Enrico viel niet alleen op door zijn lengte, maar ook omdat hij voor langebaanschaatsen koos, terwijl veel van zijn leeftijdgenoten er als kind van droomde om voetballer te worden. Of wielrenner. “Italië is zeker geen schaatsland,” vertelt Enrico, “maar hier in de Italiaanse Alpen is schaatsen een traditie. Het komt uit de tijd dat er alleen nog op natuurijs werd geschaatst. In Nederland wordt op grachten geschaatst, hier op de Alpenmeren. Hier in Roana is ook een meertje en dus is er een ijsclub. In Asiago, iets verderop, is ook een kleine ijsbaan. Daar heb ik mijn eerste shorttrackwedstrijden geschaatst. Langebaanschaatsen is in Italië een kleine, geïsoleerde sport. Hier zijn zo’n honderdvijftig langebaanschaatsers, dus het heeft weinig zin om de vergelijking met Nederland te maken, waar schaatsen een nationale sport is.”

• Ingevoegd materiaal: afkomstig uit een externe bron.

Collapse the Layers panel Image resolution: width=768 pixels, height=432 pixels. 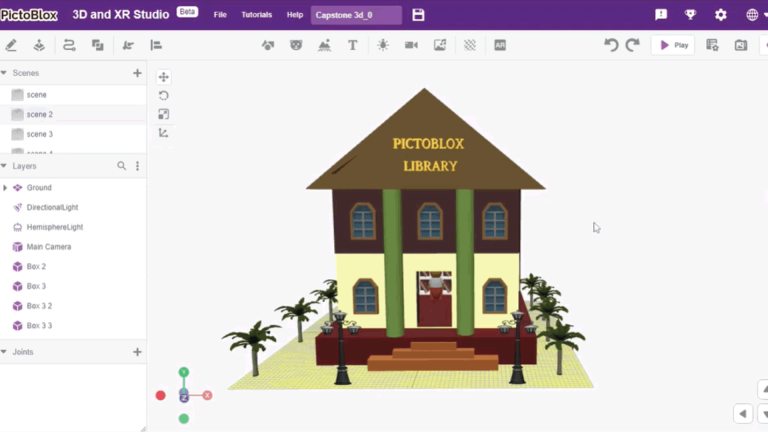coord(4,166)
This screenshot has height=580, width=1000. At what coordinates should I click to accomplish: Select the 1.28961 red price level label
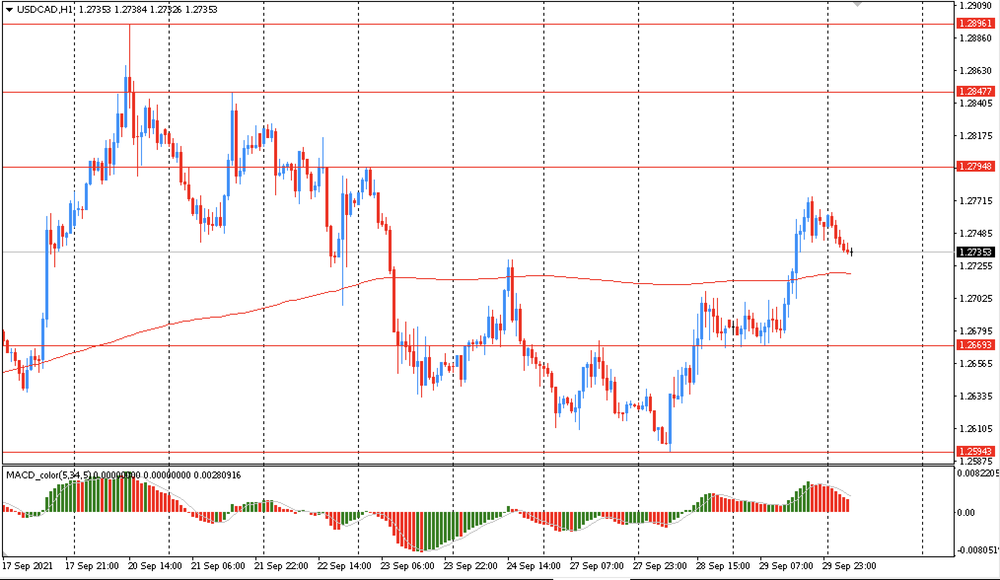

De caffettiera sist. De koffie is klaar. “Suiker?” Enrico is officieel politieman en krijgt een maandelijks overheidssalaris. Eigenlijk is hij, net als bijna alle andere Italiaanse olympische sporters, een soort staatsamateur. Hij is door de overheid vrijgesteld van politiewerk en kon zijn tijd besteden aan sporten of, zoals nu, aan het coachen van de Italiaanse schaatsploeg. “Ik word wel betaald voor wat ik doe, hoor,” zegt Enrico een beetje gepikeerd.
GIANNI ROMME
Enrico begon op zijn zevende met schaatsen. Eerst als shorttracker, vanaf zijn twaalfde kwam daar langebaanschaatsen bij. “Ik heb altijd meer van de langebaan gehouden, ik houd van de confrontatie met mezelf, zonder elementen die dat kunnen verstoren. Langebaanschaatsen is misschien wat saaier dan het shorttrack, maar het is wel veel eerlijker. Je bent zelf verantwoordelijk voor je prestatie, kunt niet door de fout van een ander uitgeschakeld worden.”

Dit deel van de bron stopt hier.